**Data lines**:
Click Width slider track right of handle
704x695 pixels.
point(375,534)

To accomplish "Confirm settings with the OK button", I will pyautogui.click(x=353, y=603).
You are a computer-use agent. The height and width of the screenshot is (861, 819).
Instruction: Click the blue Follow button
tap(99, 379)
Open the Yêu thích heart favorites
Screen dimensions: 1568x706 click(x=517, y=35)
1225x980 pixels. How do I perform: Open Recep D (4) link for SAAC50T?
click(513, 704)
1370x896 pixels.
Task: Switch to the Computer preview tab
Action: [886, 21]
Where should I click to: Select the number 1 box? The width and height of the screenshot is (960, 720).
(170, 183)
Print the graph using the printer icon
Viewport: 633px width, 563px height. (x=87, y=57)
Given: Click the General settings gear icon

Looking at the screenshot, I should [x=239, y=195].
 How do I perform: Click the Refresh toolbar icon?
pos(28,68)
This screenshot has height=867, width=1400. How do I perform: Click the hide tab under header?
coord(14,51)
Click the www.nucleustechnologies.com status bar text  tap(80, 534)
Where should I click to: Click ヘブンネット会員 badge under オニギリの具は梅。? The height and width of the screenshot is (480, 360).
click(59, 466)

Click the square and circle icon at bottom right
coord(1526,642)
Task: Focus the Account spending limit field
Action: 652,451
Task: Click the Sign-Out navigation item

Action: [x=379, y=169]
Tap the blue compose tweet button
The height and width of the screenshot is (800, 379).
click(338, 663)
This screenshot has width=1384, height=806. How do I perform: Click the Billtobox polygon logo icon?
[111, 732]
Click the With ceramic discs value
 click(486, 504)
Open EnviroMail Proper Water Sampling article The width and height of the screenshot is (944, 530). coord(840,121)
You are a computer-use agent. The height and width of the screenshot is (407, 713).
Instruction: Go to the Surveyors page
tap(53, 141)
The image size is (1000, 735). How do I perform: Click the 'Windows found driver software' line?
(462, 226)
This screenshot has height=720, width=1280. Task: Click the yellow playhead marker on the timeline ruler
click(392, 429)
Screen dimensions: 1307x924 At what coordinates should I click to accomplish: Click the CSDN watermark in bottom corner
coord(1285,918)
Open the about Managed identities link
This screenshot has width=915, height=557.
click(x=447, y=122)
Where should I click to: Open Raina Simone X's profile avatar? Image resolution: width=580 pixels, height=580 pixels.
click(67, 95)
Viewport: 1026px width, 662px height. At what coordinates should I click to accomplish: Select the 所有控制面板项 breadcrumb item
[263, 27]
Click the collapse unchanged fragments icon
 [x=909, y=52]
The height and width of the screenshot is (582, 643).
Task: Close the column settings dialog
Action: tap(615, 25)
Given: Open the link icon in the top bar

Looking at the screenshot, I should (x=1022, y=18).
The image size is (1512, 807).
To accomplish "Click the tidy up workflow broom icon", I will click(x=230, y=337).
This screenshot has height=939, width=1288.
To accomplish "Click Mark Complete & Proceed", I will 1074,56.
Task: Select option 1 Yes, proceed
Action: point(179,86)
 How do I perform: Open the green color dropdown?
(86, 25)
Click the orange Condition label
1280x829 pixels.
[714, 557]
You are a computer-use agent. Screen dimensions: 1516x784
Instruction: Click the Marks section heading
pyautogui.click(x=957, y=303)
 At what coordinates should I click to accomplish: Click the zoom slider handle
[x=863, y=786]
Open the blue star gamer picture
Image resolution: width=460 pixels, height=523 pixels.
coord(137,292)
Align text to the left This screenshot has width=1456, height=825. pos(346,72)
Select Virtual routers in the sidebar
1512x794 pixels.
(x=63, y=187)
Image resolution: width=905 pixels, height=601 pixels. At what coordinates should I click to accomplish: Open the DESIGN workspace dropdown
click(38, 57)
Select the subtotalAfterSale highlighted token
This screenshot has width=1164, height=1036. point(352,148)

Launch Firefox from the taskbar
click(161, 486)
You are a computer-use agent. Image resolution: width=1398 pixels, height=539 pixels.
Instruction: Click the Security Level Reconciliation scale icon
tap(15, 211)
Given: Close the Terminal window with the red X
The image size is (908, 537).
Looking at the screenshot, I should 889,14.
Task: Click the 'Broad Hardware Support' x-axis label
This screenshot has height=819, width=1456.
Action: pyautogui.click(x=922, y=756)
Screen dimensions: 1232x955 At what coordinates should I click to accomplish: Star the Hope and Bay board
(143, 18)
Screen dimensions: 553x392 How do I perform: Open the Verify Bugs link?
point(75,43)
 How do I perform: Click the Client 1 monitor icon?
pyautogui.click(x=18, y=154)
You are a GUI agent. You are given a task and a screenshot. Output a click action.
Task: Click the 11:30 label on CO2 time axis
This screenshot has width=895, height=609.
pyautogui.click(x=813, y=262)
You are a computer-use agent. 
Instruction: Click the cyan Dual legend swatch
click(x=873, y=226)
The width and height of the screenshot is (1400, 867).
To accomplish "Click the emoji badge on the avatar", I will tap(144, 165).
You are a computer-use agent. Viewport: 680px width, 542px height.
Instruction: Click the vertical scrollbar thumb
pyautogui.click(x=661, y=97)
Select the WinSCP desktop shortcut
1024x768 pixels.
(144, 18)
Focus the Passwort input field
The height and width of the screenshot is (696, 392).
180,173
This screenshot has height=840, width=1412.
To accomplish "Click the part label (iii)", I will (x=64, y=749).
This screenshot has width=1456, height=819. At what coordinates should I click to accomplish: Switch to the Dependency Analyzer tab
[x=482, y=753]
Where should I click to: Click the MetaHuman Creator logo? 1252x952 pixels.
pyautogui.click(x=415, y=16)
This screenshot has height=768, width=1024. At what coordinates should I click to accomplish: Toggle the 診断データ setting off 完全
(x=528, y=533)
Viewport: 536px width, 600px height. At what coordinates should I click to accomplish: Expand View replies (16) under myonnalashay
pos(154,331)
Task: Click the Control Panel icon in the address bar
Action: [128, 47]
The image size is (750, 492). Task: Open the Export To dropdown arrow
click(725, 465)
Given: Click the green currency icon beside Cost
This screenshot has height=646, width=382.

**Written request**:
Recast every line of the entries above as a numbered list, leaving out the blank lines.

**Task answer**:
1. Click Width slider track right of handle
2. 704x695 pixels.
3. point(375,534)
4. To accomplish "Confirm settings with the OK button", I will pyautogui.click(x=353, y=603).
5. You are a computer-use agent. The height and width of the screenshot is (861, 819).
6. Instruction: Click the blue Follow button
7. tap(99, 379)
8. Open the Yêu thích heart favorites
9. Screen dimensions: 1568x706 click(x=517, y=35)
10. 1225x980 pixels. How do I perform: Open Recep D (4) link for SAAC50T?
11. click(513, 704)
12. 1370x896 pixels.
13. Task: Switch to the Computer preview tab
14. Action: [886, 21]
15. Where should I click to: Select the number 1 box? The width and height of the screenshot is (960, 720).
16. (170, 183)
17. Print the graph using the printer icon
18. Viewport: 633px width, 563px height. (x=87, y=57)
19. Given: Click the General settings gear icon
20. Looking at the screenshot, I should [x=239, y=195].
21.  How do I perform: Click the Refresh toolbar icon?
22. pos(28,68)
23. This screenshot has height=867, width=1400. How do I perform: Click the hide tab under header?
24. coord(14,51)
25. Click the www.nucleustechnologies.com status bar text  tap(80, 534)
26. Where should I click to: Click ヘブンネット会員 badge under オニギリの具は梅。? The height and width of the screenshot is (480, 360).
27. click(59, 466)
28. Click the square and circle icon at bottom right
29. coord(1526,642)
30. Task: Focus the Account spending limit field
31. Action: 652,451
32. Task: Click the Sign-Out navigation item
33. Action: [x=379, y=169]
34. Tap the blue compose tweet button
35. The height and width of the screenshot is (800, 379).
36. click(338, 663)
37. This screenshot has width=1384, height=806. How do I perform: Click the Billtobox polygon logo icon?
38. [111, 732]
39. Click the With ceramic discs value
40.  click(486, 504)
41. Open EnviroMail Proper Water Sampling article The width and height of the screenshot is (944, 530). coord(840,121)
42. You are a computer-use agent. The height and width of the screenshot is (407, 713).
43. Instruction: Go to the Surveyors page
44. tap(53, 141)
45. The image size is (1000, 735). How do I perform: Click the 'Windows found driver software' line?
46. (462, 226)
47. This screenshot has height=720, width=1280. Task: Click the yellow playhead marker on the timeline ruler
48. click(392, 429)
49. Screen dimensions: 1307x924 At what coordinates should I click to accomplish: Click the CSDN watermark in bottom corner
50. coord(1285,918)
51. Open the about Managed identities link
52. This screenshot has width=915, height=557.
53. click(x=447, y=122)
54. Where should I click to: Open Raina Simone X's profile avatar? Image resolution: width=580 pixels, height=580 pixels.
55. click(67, 95)
56. Viewport: 1026px width, 662px height. At what coordinates should I click to accomplish: Select the 所有控制面板项 breadcrumb item
57. [263, 27]
58. Click the collapse unchanged fragments icon
59.  [x=909, y=52]
60. The height and width of the screenshot is (582, 643).
61. Task: Close the column settings dialog
62. Action: tap(615, 25)
63. Given: Open the link icon in the top bar
64. Looking at the screenshot, I should (x=1022, y=18).
65. The image size is (1512, 807).
66. To accomplish "Click the tidy up workflow broom icon", I will click(x=230, y=337).
67. This screenshot has height=939, width=1288.
68. To accomplish "Click Mark Complete & Proceed", I will 1074,56.
69. Task: Select option 1 Yes, proceed
70. Action: point(179,86)
71.  How do I perform: Open the green color dropdown?
72. (86, 25)
73. Click the orange Condition label
74. 1280x829 pixels.
75. [714, 557]
76. You are a computer-use agent. Screen dimensions: 1516x784
77. Instruction: Click the Marks section heading
78. pyautogui.click(x=957, y=303)
79.  At what coordinates should I click to accomplish: Click the zoom slider handle
80. [x=863, y=786]
81. Open the blue star gamer picture
82. Image resolution: width=460 pixels, height=523 pixels.
83. coord(137,292)
84. Align text to the left This screenshot has width=1456, height=825. pos(346,72)
85. Select Virtual routers in the sidebar
86. 1512x794 pixels.
87. (x=63, y=187)
88. Image resolution: width=905 pixels, height=601 pixels. At what coordinates should I click to accomplish: Open the DESIGN workspace dropdown
89. click(38, 57)
90. Select the subtotalAfterSale highlighted token
91. This screenshot has width=1164, height=1036. point(352,148)
92. Launch Firefox from the taskbar
93. click(161, 486)
94. You are a computer-use agent. Image resolution: width=1398 pixels, height=539 pixels.
95. Instruction: Click the Security Level Reconciliation scale icon
96. tap(15, 211)
97. Given: Close the Terminal window with the red X
98. The image size is (908, 537).
99. Looking at the screenshot, I should 889,14.
100. Task: Click the 'Broad Hardware Support' x-axis label
101. This screenshot has height=819, width=1456.
102. Action: pyautogui.click(x=922, y=756)
103. Screen dimensions: 1232x955 At what coordinates should I click to accomplish: Star the Hope and Bay board
104. (143, 18)
105. Screen dimensions: 553x392 How do I perform: Open the Verify Bugs link?
106. point(75,43)
107.  How do I perform: Click the Client 1 monitor icon?
108. pyautogui.click(x=18, y=154)
109. You are a GUI agent. You are given a task and a screenshot. Output a click action.
110. Task: Click the 11:30 label on CO2 time axis
111. This screenshot has width=895, height=609.
112. pyautogui.click(x=813, y=262)
113. You are a computer-use agent. 
114. Instruction: Click the cyan Dual legend swatch
115. click(x=873, y=226)
116. The width and height of the screenshot is (1400, 867).
117. To accomplish "Click the emoji badge on the avatar", I will tap(144, 165).
118. You are a computer-use agent. Viewport: 680px width, 542px height.
119. Instruction: Click the vertical scrollbar thumb
120. pyautogui.click(x=661, y=97)
121. Select the WinSCP desktop shortcut
122. 1024x768 pixels.
123. (144, 18)
124. Focus the Passwort input field
125. The height and width of the screenshot is (696, 392).
126. 180,173
127. This screenshot has height=840, width=1412.
128. To accomplish "Click the part label (iii)", I will (x=64, y=749).
129. This screenshot has width=1456, height=819. At what coordinates should I click to accomplish: Switch to the Dependency Analyzer tab
130. [x=482, y=753]
131. Where should I click to: Click the MetaHuman Creator logo? 1252x952 pixels.
132. pyautogui.click(x=415, y=16)
133. This screenshot has height=768, width=1024. At what coordinates should I click to accomplish: Toggle the 診断データ setting off 完全
134. (x=528, y=533)
135. Viewport: 536px width, 600px height. At what coordinates should I click to accomplish: Expand View replies (16) under myonnalashay
136. pos(154,331)
137. Task: Click the Control Panel icon in the address bar
138. Action: [128, 47]
139. The image size is (750, 492). Task: Open the Export To dropdown arrow
140. click(725, 465)
141. Given: Click the green currency icon beside Cost
142. This screenshot has height=646, width=382.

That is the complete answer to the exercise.